CAF is classified by their origin, complexity and drainage site. CAF may arise from any branch of the coronary artery system. Right coronary artery (RCA) gives rise to CAF in 60% of the cases, left anterior descending (LAD) artery in 35% of the cases, and from the right posterior descending artery (RPDA), obtuse marginal (OM) and diagonal (D) arteries in 0.5% to 1.9%. Sakakibara developed an angiographic classification of the CAF. Type A CAF, proximal coronary segment dilated to the origin of the fistula, with artery distal to the fistula origin remaining normal size. Type B CAF, coronary artery dilated over the entire length of the artery [7,8]. The drainage site is more important and classified into two categories: coronary cameral fistulas, and coronary arteriovenous fistula. Coronary cameral fistulas drain into right and left cardiac chambers, right being more common. Coronary arteriovenous fistulas drain into any segment of pulmonary or systemic circulation. Coronary cameral fistulas dilate because of a constant blood flow from high to low pressure system [6].

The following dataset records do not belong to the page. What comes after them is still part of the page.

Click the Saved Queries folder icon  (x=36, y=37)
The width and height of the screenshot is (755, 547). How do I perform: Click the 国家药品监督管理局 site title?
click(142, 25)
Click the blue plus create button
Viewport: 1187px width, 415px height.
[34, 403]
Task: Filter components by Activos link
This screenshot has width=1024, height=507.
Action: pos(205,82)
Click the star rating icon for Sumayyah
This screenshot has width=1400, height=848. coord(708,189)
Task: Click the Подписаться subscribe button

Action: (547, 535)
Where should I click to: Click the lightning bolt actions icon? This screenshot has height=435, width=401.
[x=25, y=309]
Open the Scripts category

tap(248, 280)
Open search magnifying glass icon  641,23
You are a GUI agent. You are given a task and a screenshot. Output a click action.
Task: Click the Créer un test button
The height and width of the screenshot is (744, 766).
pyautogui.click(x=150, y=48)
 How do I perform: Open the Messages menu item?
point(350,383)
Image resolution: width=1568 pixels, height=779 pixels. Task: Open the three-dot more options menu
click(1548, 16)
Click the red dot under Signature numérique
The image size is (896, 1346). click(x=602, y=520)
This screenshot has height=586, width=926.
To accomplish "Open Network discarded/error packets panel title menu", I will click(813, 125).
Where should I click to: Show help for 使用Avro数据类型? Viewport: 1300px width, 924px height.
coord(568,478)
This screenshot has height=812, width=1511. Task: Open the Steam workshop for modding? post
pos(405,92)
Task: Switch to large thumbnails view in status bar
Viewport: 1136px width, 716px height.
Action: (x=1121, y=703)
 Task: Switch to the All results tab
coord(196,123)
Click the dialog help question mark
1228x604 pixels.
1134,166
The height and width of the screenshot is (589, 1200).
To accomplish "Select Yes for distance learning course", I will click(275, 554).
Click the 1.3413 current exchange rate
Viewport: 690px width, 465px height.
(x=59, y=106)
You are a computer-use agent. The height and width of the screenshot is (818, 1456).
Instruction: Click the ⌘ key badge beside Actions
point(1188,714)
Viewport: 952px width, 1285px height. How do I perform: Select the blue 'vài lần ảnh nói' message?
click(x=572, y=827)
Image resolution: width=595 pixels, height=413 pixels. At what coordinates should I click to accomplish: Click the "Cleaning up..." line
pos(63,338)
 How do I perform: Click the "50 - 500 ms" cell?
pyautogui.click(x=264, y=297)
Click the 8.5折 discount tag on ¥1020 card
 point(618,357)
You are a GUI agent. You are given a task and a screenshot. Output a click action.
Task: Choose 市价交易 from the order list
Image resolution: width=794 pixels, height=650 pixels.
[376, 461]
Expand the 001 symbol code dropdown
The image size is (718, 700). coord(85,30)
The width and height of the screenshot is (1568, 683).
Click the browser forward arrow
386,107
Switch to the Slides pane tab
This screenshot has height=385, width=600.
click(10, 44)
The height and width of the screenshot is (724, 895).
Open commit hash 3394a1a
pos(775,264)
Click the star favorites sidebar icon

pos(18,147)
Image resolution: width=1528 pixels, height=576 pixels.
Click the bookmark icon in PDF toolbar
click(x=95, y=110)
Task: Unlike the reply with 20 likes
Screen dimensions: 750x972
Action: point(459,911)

Surgical or percutaneous closure of CAF is indicated for symptomatic medium to large CAF. An algorithm for fistula closure has been developed by Al-Hijji, et al. Small CAF can close spontaneously over time. Among percutaneous techniques, coils, vascular plugs and covered stents can be used to treat CAF. Transarterial approach, transvenous approach or both are feasible depending on the anatomy. Percutaneous closure of large fistulas can be complicated with stagnant flow, clot formation and propagation resulting in myocardial infarction. Surgical CAF ligation and coronary artery bypass grafting should be considered in select cases [9].
At times it is challenging to decide on appropriate CAF treatment especially when other cardiac abnormalities and anomalies are present. A multidisciplinary heart team discussion is necessary. Maximal medical therapy and close clinical follow up is an option before optimal timing for surgical intervention, if needed, is determined.